» **TASK DESCRIPTION**:
Copy, word for word, each line of the data below from the first through the line containing "Switch to the Candidates", and stop there.

----- INPUT FOR THIS TASK -----

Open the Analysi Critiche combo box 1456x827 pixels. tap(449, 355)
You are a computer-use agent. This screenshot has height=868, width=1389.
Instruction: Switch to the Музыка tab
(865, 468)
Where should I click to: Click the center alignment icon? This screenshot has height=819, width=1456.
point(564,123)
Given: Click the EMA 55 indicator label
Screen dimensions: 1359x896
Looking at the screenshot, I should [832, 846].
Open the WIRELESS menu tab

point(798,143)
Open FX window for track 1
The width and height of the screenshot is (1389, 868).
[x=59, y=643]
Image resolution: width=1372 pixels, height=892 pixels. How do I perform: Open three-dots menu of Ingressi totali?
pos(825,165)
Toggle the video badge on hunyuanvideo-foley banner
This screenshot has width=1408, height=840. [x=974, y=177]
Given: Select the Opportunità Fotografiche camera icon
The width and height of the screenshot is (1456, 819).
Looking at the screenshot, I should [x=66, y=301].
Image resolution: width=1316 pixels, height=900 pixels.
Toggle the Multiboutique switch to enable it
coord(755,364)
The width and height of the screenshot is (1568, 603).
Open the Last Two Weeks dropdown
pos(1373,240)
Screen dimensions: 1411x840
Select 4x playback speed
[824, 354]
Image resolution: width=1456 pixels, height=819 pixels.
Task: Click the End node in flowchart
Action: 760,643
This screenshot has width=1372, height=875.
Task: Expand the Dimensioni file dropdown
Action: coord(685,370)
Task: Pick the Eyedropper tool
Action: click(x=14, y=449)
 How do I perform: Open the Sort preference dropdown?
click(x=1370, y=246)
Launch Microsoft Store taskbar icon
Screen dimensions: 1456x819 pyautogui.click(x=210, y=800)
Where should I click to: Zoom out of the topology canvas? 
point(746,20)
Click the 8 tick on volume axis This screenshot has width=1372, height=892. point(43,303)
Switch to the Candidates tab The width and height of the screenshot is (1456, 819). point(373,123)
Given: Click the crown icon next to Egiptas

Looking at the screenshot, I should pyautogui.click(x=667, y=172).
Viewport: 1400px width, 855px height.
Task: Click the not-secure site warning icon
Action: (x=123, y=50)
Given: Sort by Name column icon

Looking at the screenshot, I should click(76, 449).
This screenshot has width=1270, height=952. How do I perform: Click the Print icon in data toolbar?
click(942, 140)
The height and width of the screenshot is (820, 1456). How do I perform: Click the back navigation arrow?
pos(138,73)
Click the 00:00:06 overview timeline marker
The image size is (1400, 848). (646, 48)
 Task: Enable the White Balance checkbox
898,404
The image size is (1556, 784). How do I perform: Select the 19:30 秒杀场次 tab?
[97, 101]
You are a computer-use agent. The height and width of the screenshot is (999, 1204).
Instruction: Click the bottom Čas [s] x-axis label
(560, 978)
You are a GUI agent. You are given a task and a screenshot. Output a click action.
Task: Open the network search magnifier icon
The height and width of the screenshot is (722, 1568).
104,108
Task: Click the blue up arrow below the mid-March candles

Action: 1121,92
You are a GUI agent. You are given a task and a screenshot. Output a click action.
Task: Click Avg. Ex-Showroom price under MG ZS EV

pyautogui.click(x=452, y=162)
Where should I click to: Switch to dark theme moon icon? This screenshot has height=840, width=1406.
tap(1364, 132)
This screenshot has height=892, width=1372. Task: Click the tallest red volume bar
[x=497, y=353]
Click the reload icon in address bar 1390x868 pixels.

-----

» **TASK SOLUTION**:
Open the Analysi Critiche combo box 1456x827 pixels. tap(449, 355)
You are a computer-use agent. This screenshot has height=868, width=1389.
Instruction: Switch to the Музыка tab
(865, 468)
Where should I click to: Click the center alignment icon? This screenshot has height=819, width=1456.
point(564,123)
Given: Click the EMA 55 indicator label
Screen dimensions: 1359x896
Looking at the screenshot, I should [832, 846].
Open the WIRELESS menu tab

point(798,143)
Open FX window for track 1
The width and height of the screenshot is (1389, 868).
[x=59, y=643]
Image resolution: width=1372 pixels, height=892 pixels. How do I perform: Open three-dots menu of Ingressi totali?
pos(825,165)
Toggle the video badge on hunyuanvideo-foley banner
This screenshot has width=1408, height=840. [x=974, y=177]
Given: Select the Opportunità Fotografiche camera icon
The width and height of the screenshot is (1456, 819).
Looking at the screenshot, I should [x=66, y=301].
Image resolution: width=1316 pixels, height=900 pixels.
Toggle the Multiboutique switch to enable it
coord(755,364)
The width and height of the screenshot is (1568, 603).
Open the Last Two Weeks dropdown
pos(1373,240)
Screen dimensions: 1411x840
Select 4x playback speed
[824, 354]
Image resolution: width=1456 pixels, height=819 pixels.
Task: Click the End node in flowchart
Action: 760,643
This screenshot has width=1372, height=875.
Task: Expand the Dimensioni file dropdown
Action: coord(685,370)
Task: Pick the Eyedropper tool
Action: click(x=14, y=449)
 How do I perform: Open the Sort preference dropdown?
click(x=1370, y=246)
Launch Microsoft Store taskbar icon
Screen dimensions: 1456x819 pyautogui.click(x=210, y=800)
Where should I click to: Zoom out of the topology canvas? 
point(746,20)
Click the 8 tick on volume axis This screenshot has width=1372, height=892. point(43,303)
Switch to the Candidates tab The width and height of the screenshot is (1456, 819). point(373,123)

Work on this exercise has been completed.